Teaching Note: Using an Unrelated Problem

Mar 22, 2010 12:57

So much of a student's learning is unrelated to the things we think about when we think about teaching. Lesson plan, the flow of topics, the questions we ask students, how clearly things are explained, these are all important. But so much of a class also depends on each student's mental state, and I think much of a teacher's success comes down to how well they are able to control their students' mental states. Do you bring the energy of a room up when you enter it? Do you command attention when you speak? Does the way you talk help keep others awake? This may help you be a much better teacher.

However, there are other tricks, tricks of the human body and how we react to various stimuli, that we can also use. For example, a New York Times article recently discussed how Doug Lemov is coming up with a list of techniques teacher use, such as standing still when giving instructions, because it draws more attention to you. But I suspect that much more effective than this is Indeed, equally important as the actual content of a class is achieving intellectual engagement for the students, for example through(*) some degree of student participation: I certainly found that, whenever I asked or answered a question in class, I immediately became more awake and followed the lecture much more clearly. Perhaps it was just a little shot of adrenaline by body got from speaking in front of others; regardless, that biological response enabled me to be a better learner. [Additional clarification: So suppose that you think you've lost the class presenting some math. How do you get back the students who have lost it/are falling asleep/are no longer paying attention?]

All of which brings me to an idea that I've only just now put into words.

I was reading an excerpt from a book called The Calculus of Friendship (and the book itself, from the excerpt, seems much better than the title implies) in which they stated the closed form for the Fibonacci numbers:

F_n = [(1 + sqrt(5))^n - (1 - sqrt(5))^n]/(2^n * sqrt(5))

My first, split-second reaction to this formula was: huh? That's not it...

Then, of course a moment later, I realized that it is in fact identical to the formula I am used to:

F_n = [((1 + sqrt(5))/2)^n] - ((1 - sqrt(5))/2)^n]/sqrt(5).

(This formula makes more sense when you substitute phi = (1 + sqrt(5))/2 and phihat = (1 - sqrt(5))/2.)

I thought to myself afterwards about how I would help students follow a derivation of this closed form. Sometimes, students get lost in the derivation and the symbols become meaningless to them as you go forwards. Perhaps there's a way to re-engage them and to get them to consider the formula anew?

Well, one possibility would be to state one version of the formula, prove the other version, and say, "wait a minute, are these two the same?" Of course all the students will see that they are quite quickly and will thus re-engage with the formula, losing the mental block they had already put up against it when they got lost. Now if you launch into a review of what just happened, having just had a victory over the formula, they are more likely to stick with you lead your dear students once more unto the breach.

These kinds of careful coordination of classroom flow are something I haven't mastered yet, but now that I think consciously about them, perhaps I can structure my questions to students more carefully to keep them with me throughout.

(*) I originally wrote something I didn't mean, so I have changed the text and added a clarification to try to fix what I meant.

**Data shown:**
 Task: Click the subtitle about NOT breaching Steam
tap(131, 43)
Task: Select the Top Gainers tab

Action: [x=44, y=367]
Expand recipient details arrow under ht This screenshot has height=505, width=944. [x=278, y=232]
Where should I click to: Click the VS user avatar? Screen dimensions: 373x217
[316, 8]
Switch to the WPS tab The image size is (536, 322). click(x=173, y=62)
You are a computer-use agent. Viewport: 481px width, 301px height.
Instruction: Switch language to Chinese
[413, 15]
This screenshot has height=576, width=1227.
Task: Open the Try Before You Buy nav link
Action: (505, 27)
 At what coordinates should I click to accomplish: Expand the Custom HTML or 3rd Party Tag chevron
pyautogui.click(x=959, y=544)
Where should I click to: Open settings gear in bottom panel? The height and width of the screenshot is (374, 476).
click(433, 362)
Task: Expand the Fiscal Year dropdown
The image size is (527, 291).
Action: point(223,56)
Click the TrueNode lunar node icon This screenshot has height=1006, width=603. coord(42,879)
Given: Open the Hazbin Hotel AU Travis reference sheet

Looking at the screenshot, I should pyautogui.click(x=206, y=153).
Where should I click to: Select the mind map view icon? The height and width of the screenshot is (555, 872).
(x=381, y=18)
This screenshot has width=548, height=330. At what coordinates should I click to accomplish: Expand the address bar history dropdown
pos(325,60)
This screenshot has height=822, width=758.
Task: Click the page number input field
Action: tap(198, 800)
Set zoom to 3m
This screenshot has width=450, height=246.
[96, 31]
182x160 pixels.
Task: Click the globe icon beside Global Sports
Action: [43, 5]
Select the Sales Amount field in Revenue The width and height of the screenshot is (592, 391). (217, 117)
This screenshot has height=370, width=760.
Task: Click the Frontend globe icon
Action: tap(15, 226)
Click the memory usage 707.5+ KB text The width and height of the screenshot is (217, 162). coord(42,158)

**What you will do:**
a. In the teaching note's first paragraph, list the things named as important in the sentence that begins "Lesson plan, the flow of topics".
b. Shorten the teaching note's paragraph beginning "So much of a student's learning" while keeping its main points.
c. Translate this sentence from the teaching note into Spanish: "Sometimes, students get lost in the derivation and the symbols become meaningless to them as you go forwards."

**Solutions by task:**
a.
- Lesson plan
- The flow of topics
- The questions we ask students
- How clearly things are explained

b. Much of what students learn has little to do with what we usually think of as teaching. Lesson plans, topic flow, the questions asked, and clear explanations all matter. A class also depends on each student's mental state, and much of a teacher's success comes from managing it. Asking yourself whether you raise a room's energy, command attention when you speak, and keep listeners awake may make you a much better teacher.

c. A veces, los estudiantes se pierden en la derivación y los símbolos dejan de tener sentido para ellos a medida que se avanza.